Lo studio, tra l’altro, non citava mai in modo diretto le 10mila ore: parlava di quattro ore al giorno, cinque giorni a settimana, per dieci anni (che facendo i necessari calcoli corrispondono a circa 10mila ore). Inoltre, faceva un chiaro riferimento alla «pratica deliberata», cioè all’allenamento o alle lezioni fatte per scelta e non per obbligo. E al fatto che alla base di tutto, comunque, ci fosse del talento.
Nel 2008 Malcom Gladwell, giornalista e autore di libri per certi versi motivazionali, pubblicò Fuoriclasse. Storia naturale del successo. Il libro parlava di come certi fuoriclasse dei loro ambiti – come i Beatles, Bill Gates o J. Robert Oppenheimer – lo fossero diventati grazie a determinate precondizioni ma, soprattutto, perché avevano potuto e voluto allenarsi per almeno 10mila ore. Gladwell spiegò che l’allenamento non era tutto e che serviva altro, ma scrisse comunque che 10mila ore erano il «numero magico della grandezza».

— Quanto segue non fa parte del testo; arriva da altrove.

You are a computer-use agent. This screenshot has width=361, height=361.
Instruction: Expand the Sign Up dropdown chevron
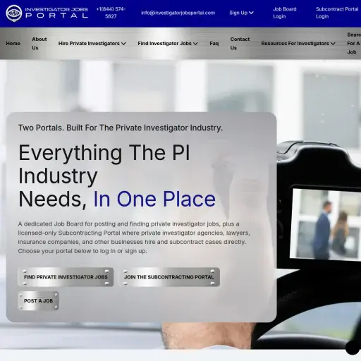(251, 13)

L’idea fu ripresa da altri saggi, ma fu grazie al libro di Gladwell che divenne popolare e persino abusata: d’altra parte era seducente, visto che descriveva come concretamente raggiungibili dei livelli di abilità straordinari, seppur allenandosi moltissimo. La cosa non fece piacere a Ericsson, che nel 2012 scrisse un testo dal titolo “I rischi di quando si delega la divulgazione ai giornalisti” in cui criticò Gladwell per aver tratto conclusioni che nello studio originale non c’erano, per aver «inventato» la regola delle 10mila ore e per «non aver nemmeno menzionato il concetto di “pratica deliberata”», che tira in ballo la qualità, oltre alla quantità. Ericsson descrisse così la regola di Gladwell: «Una popolare ma semplicistica versione del nostro lavoro, che suggerisce che bastino un po’ di ore di allenamento per diventare automaticamente un esperto e un campione in ogni ambito». Le 10mila ore, spiegò Ericsson, erano un tempo medio che accomunava chi eccelleva nel piano o nel violino; non un traguardo da superare. Tra i violinisti c’era chi aveva messo insieme 25mila ore di allenamento: se ne fossero bastate 10mila, a un certo punto si sarebbero fermati.

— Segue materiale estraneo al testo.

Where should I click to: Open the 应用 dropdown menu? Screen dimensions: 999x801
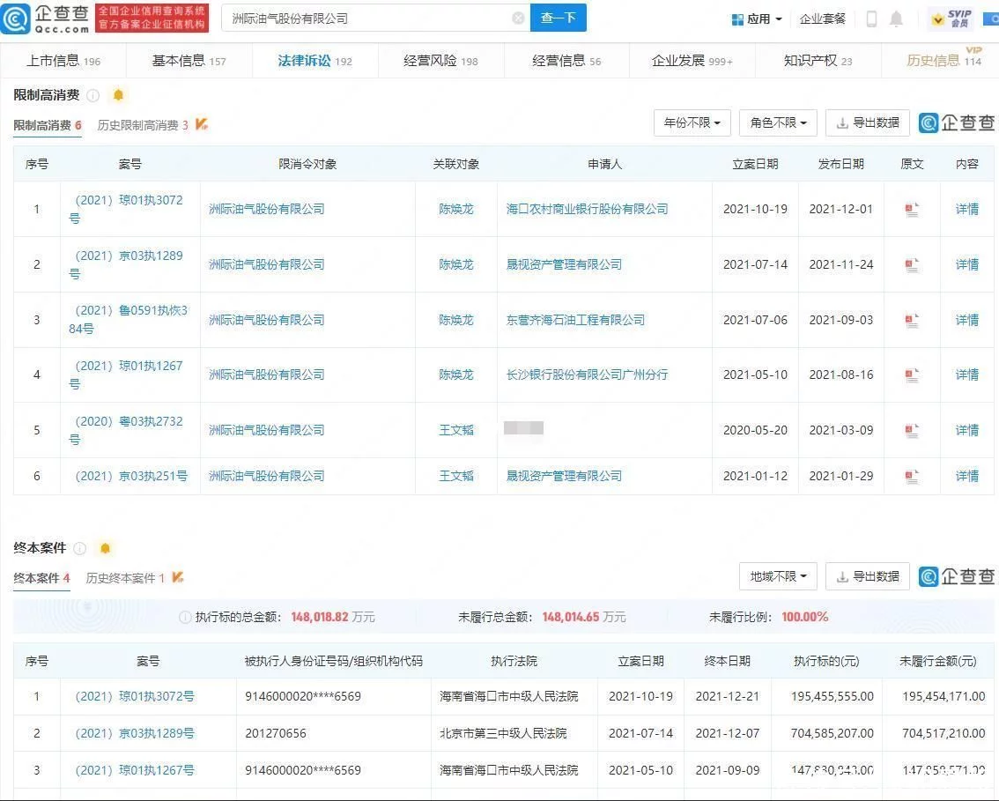[757, 19]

Nel 2014 uscì uno studio che sminuì le premesse dello studio del 1993 e diede alla pratica e all’allenamento un’importanza quasi marginale. Altri criticarono Gladwell, e in certi casi anche Ericsson, dicendo che l’allenamento e l’esercizio servono tanto in contesti stabili e regolari, come gli scacchi o il golf, ma molto meno altrove: se è vero che i Beatles si allenarono molto, fece notare qualcuno, è anche vero che Sid Vicious dei Sex Pistols sapesse a malapena suonare il basso. Eppure.
Questa settimana, infine, è uscito un nuovo studio di cui l’autrice, la psicologa Brooke Macnamara, dice: «Quando si tratta di capacità umane, entra in gioco un complesso insieme di fattori ambientali e genetici che, messi insieme, spiegano la differenza di risultati anche a parità di pratica». Nei violinisti del suo studio Macnamara non ha trovato grandi correlazioni tra bravura e ore di pratica. E ha aggiunto: «Nella maggior parte dei casi, l’allenamento ti rende migliore di come eri ieri. Ma potrebbe non renderti migliore del tuo vicino. O di quell’altro ragazzo che frequenta la tua stessa lezione di violino».